# Document
________________

I'm quite a novice, but I've successfully managed to make some code do what I want.
Right now my code does what I want for one file at a time.
I want to make my code automate this process for 600 files.
I kind of have an idea, that I need to put the list of files in a vector, then maybe use lapply and a function, but I'm not sure how to do this. The syntax and code are beyond me at the moment.
Here's my code...
#Packages are callled
library(tm) #text mining
library(SnowballC) #stemming - reducing words to their root
library(stringr) #for str_trim
library(plyr)
library(dplyr)
library(readtext)
#this is my code to run the code on a bunch of text files. Obviously it's unfinished, and I'm not sure if this is the right approach. Where do I put this? Will it even work?
data_files <- list.files(path = "data/", pattern = '*.txt', full.names = T, recursive = T)
lapply(
#
# where do I put this chunk of code?
# do I need to make all the code below a function?
##this bit cleans the document
company <- "CompanyXReport2015"
txt_raw = readLines("data/CompanyXReport2015.txt")
# remove all extra white space, also splits on lines
txt_format1 <- gsub(" *\\b[[:alpha:]]{1,2}\\b *", " ", txt_raw)
txt_format1.5 <- gsub("^ +| +$|( ) +", "\\1", txt_format1)
# recombine now that all white space is stripped
txt_format2 <- str_c(txt_format1.5, collapse=" ")
#split strings on space now to get a list of all words
txt_format3 <- str_split(txt_format2," ")
txt_format3
# convert to vector
txt_format4 <- unlist(txt_format3)

________________

# Data extract
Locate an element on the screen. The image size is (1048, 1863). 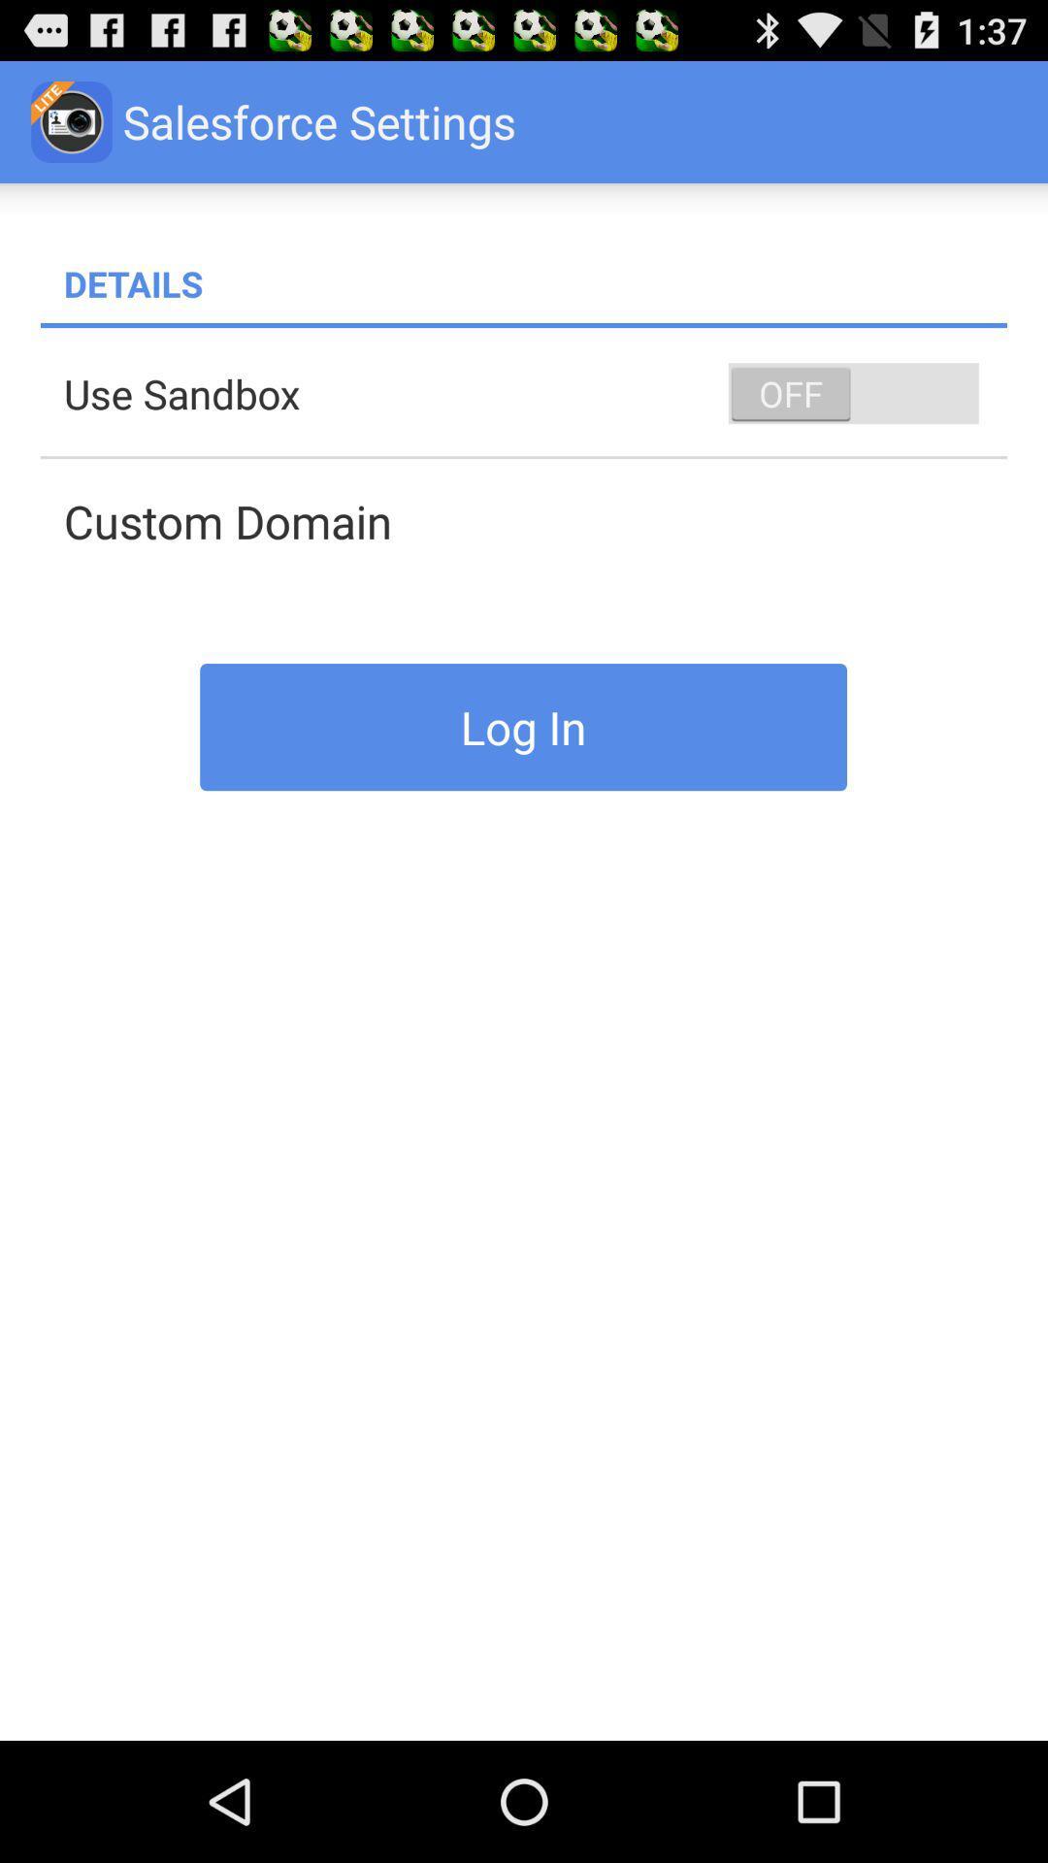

________________

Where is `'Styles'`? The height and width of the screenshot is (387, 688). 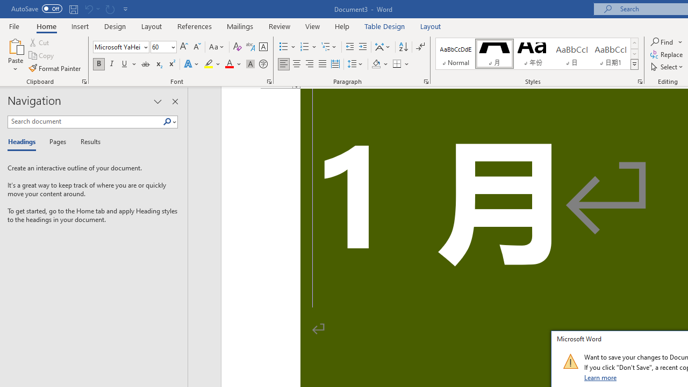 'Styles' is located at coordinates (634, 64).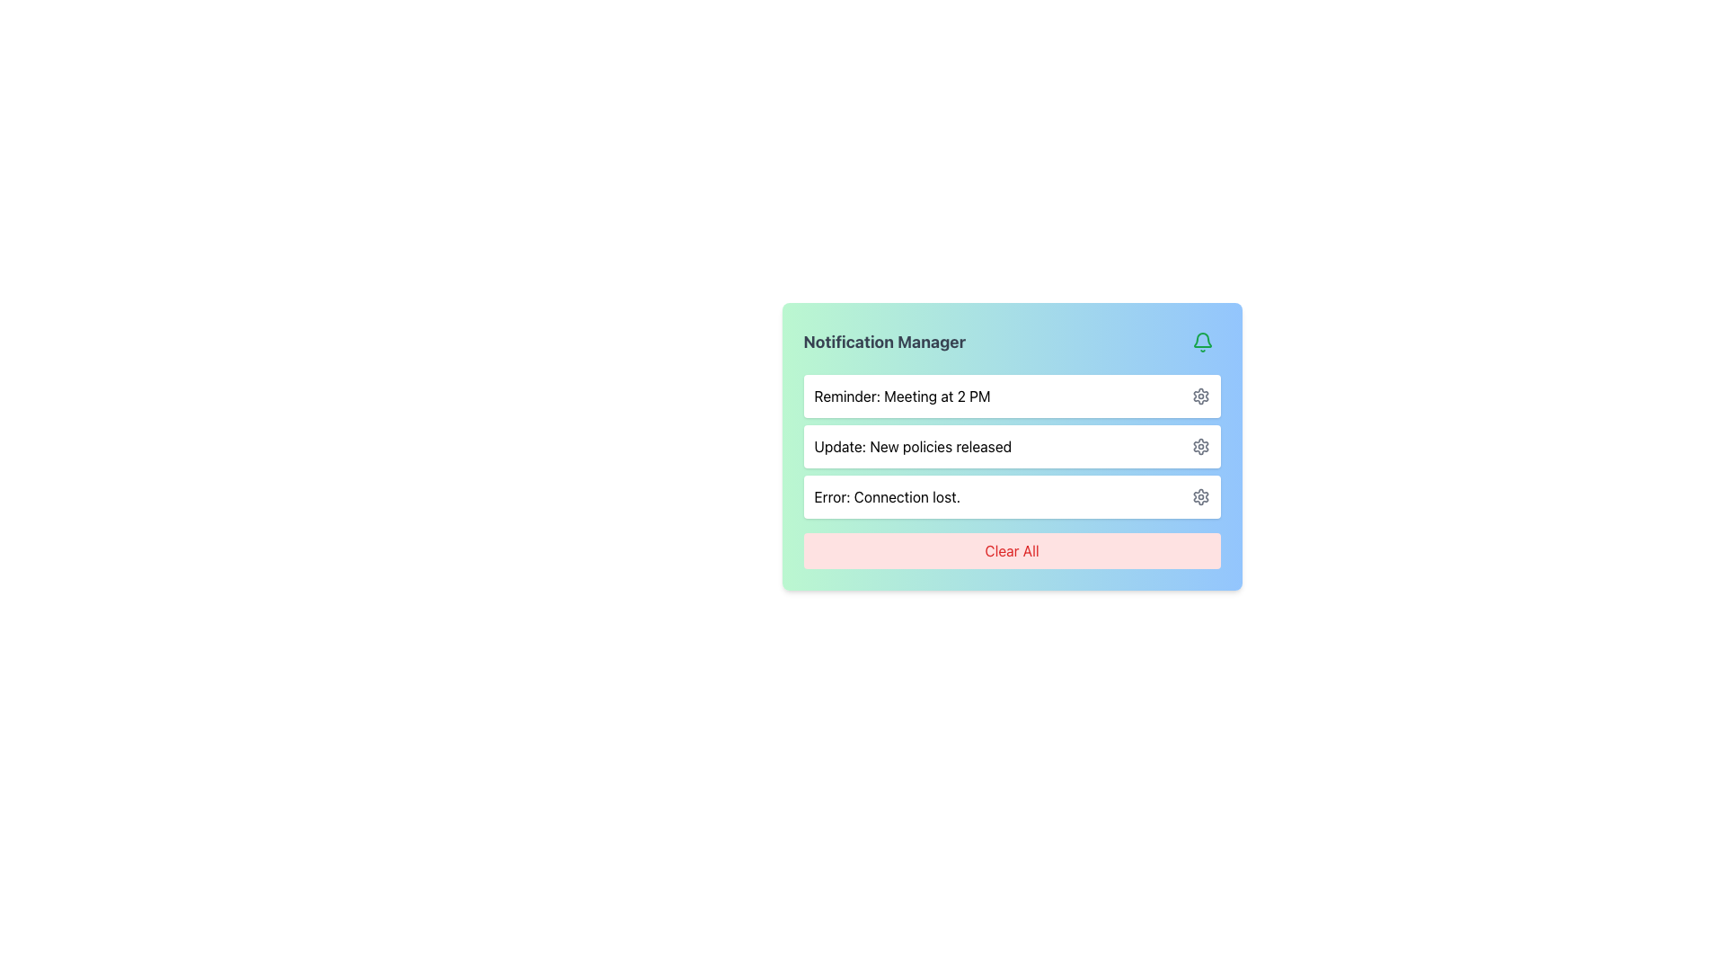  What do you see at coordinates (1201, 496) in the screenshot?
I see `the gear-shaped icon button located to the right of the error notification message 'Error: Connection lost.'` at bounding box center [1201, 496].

________________

# Objective A
Answer these three questions using the forum post. Put each answer on its own line, marked (i), (ii), (iii) to match.
(i) For how many files does the poster want to automate the process?
(ii) Which package is loaded for str_trim?
(iii) What path is passed to list.files to locate the data files?
# Objective B
Rewrite the forum post from "Right now my" to "library(plyr)", swapping "vector" for "list".
# Objective C
Continue the forum post about running R code on many text files, picking up after its final line.

# Answer A
(i) 600
(ii) stringr
(iii) "data/"

# Answer B
Right now my code does what I want for one file at a time.
I want to make my code automate this process for 600 files.
I kind of have an idea, that I need to put the list of files in a list, then maybe use lapply and a function, but I'm not sure how to do this. The syntax and code are beyond me at the moment.
Here's my code...
#Packages are callled
library(tm) #text mining
library(SnowballC) #stemming - reducing words to their root
library(stringr) #for str_trim
library(plyr)

# Answer C
# remove empty strings and those with words shorter than 3 length
txt_format5 <- txt_format4[str_length(txt_format4) > 3]
# combine document back to single string
cleaned <- str_c(txt_format5, collapse=" ")
head(cleaned, 2)
##import key words and run analysis on frequency for the document
s1_raw = readLines("data/stage1r.txt")
str(s1_raw)
s2_raw = readLines("data/stage2r.txt")
str(s2_raw)
s3_raw = readLines("data/stage3r.txt")
str(s3_raw)
s4_raw = readLines("data/stage4r.txt")
str(s4_raw)
s5_raw = readLines("data/stage5r.txt")
str(s5_raw)
# str_count(cleaned, "legal")
# apply str_count function using each stage vector
level1 <- sapply(s1_raw, str_count, string=cleaned)
level2 <- sapply(s2_raw, str_count, string=cleaned)
level3 <- sapply(s3_raw, str_count, string=cleaned)
level4 <- sapply(s4_raw, str_count, string=cleaned)
level5 <- sapply(s5_raw, str_count, string=cleaned)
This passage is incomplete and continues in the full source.